# Resuelva lo siguiente:
[a] Responda, según el extracto, las siguientes preguntas:
(i) ¿En qué año cerró el Soul Café?
(ii) ¿Qué arquitecto se encargó de la ambientación del Soul Café?
(iii) ¿Qué editorial publicó el libro I’m Zorry?
[b] Transcriba fielmente el pasaje del extracto que comienza en las palabras "Le dicen Fabián, Fabi, Zorro, Zorrito, Von." y concluye tras las palabras "de dónde sale?".
[c] Enumere todos los nombres y apodos con los que, según el extracto, llaman al Zorro.

# Extracto seleccionado:

※ ※ ※

El Zorro fue testigo de todo, es testigo. Tocó con Suéter, con Soda Stereo, con los Ratones Paranoicos, con Charly García. Fue dueño del Soul Café, el restaurante que inauguró la movida de Las Cañitas, y es dueño de Bruni, el que copó la parada del Bajo Belgrano.

"El Soul fue histórico, para mí y para mi familia. (Su padre y su hermano, que empezaron con él en el Soul, después abrieron Santino, al lado). Soul Café se inauguró en el 95 y cerró en 2013. La ambientación fue del arquitecto Guillermo Lerner, que apenas tomó la obra me propuso pintarlo todo de rojo. Yo no estaba tan convencido, pero fue una pegada. Era una mezcla de eso con objetos usados del Mercado de Pulgas. El Soul era la ubicación, la ambientación, la música fuerte, la pantalla gigante, era el sushi cuando no había sushi, era la milanesa con fideos con manteca, era la gente joven cocinando y atendiendo, era Bobby Flores pasando música o Javier Zuker como DJ, eran los musicales sorpresa que se daban porque yo era amigo de Charly, de Calamaro, de músicos de afuera…".

PELO Y MAÑAS

Le dicen Fabián, Fabi, Zorro, Zorrito, Von. El origen de "Zorrito" lo explica en el libro I’m Zorry, que publicó (y va por la segunda edición) editorial Planeta, un rosario de anécdotas de su vida junto a la crema del rock nacional. "Según Fernando Samalea, en la época de la grabación de Vida cruel, el disco de Andrés Calamaro, íbamos a los Estudios Panda por la avenida Triunvirato y nos vimos, de taxi a taxi, con Daniel Melingo, saxo de Los Abuelos de la Nada. Andrés lo invitó al estudio a grabar. Yo tenía puesta una bufanda de piel artificial, muy típica de los 80. Cuando Melingo entró, me dijo que parecía un Zorrito."

¿Y el Von de dónde sale?

※ ※ ※

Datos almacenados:

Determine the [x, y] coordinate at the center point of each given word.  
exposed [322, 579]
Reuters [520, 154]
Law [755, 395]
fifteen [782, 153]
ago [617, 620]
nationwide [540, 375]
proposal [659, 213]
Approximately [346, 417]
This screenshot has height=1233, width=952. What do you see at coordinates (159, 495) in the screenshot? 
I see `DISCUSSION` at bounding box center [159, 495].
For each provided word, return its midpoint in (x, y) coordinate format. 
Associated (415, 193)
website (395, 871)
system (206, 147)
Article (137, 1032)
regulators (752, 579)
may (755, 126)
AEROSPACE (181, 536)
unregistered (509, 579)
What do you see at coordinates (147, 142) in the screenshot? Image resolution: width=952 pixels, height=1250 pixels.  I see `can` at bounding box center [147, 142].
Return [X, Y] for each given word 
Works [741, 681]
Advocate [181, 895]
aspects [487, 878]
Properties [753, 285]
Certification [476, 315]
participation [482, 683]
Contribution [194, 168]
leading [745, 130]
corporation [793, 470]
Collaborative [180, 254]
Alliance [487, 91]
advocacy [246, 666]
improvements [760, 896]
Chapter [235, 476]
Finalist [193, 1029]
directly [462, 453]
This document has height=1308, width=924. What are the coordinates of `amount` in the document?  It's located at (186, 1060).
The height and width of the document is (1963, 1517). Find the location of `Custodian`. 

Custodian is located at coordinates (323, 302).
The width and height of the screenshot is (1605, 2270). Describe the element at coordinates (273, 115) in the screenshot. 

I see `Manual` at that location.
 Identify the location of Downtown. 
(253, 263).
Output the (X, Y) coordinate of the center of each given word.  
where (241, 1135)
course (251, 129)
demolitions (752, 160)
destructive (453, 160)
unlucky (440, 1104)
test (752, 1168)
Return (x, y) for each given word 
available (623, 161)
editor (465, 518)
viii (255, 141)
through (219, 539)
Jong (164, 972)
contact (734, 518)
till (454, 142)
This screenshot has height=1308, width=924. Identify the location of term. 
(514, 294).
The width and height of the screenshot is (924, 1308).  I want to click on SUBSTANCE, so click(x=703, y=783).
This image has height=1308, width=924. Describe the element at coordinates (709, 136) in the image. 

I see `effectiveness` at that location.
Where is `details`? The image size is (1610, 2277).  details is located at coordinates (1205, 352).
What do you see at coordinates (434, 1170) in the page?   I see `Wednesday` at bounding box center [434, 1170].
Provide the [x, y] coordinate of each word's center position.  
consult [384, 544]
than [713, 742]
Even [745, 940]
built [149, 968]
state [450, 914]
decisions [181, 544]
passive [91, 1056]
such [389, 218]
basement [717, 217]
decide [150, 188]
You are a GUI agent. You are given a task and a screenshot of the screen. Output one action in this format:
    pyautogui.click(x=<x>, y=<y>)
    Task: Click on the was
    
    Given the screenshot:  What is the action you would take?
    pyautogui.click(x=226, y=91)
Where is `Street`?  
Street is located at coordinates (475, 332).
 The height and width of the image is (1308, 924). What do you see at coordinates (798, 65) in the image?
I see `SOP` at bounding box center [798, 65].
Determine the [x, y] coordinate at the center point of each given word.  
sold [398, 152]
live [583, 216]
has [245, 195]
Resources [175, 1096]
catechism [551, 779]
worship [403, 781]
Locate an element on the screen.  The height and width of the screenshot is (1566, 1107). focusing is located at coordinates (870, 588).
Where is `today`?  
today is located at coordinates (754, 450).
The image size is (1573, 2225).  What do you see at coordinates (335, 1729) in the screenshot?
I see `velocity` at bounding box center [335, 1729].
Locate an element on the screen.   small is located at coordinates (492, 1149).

※ ※ ※

# Respuestas solicitadas:
[a]
(i) En 2013.
(ii) Guillermo Lerner.
(iii) Planeta.

[b]
Le dicen Fabián, Fabi, Zorro, Zorrito, Von. El origen de "Zorrito" lo explica en el libro I’m Zorry, que publicó (y va por la segunda edición) editorial Planeta, un rosario de anécdotas de su vida junto a la crema del rock nacional. "Según Fernando Samalea, en la época de la grabación de Vida cruel, el disco de Andrés Calamaro, íbamos a los Estudios Panda por la avenida Triunvirato y nos vimos, de taxi a taxi, con Daniel Melingo, saxo de Los Abuelos de la Nada. Andrés lo invitó al estudio a grabar. Yo tenía puesta una bufanda de piel artificial, muy típica de los 80. Cuando Melingo entró, me dijo que parecía un Zorrito."

¿Y el Von de dónde sale?

[c] Fabián, Fabi, Zorro, Zorrito, Von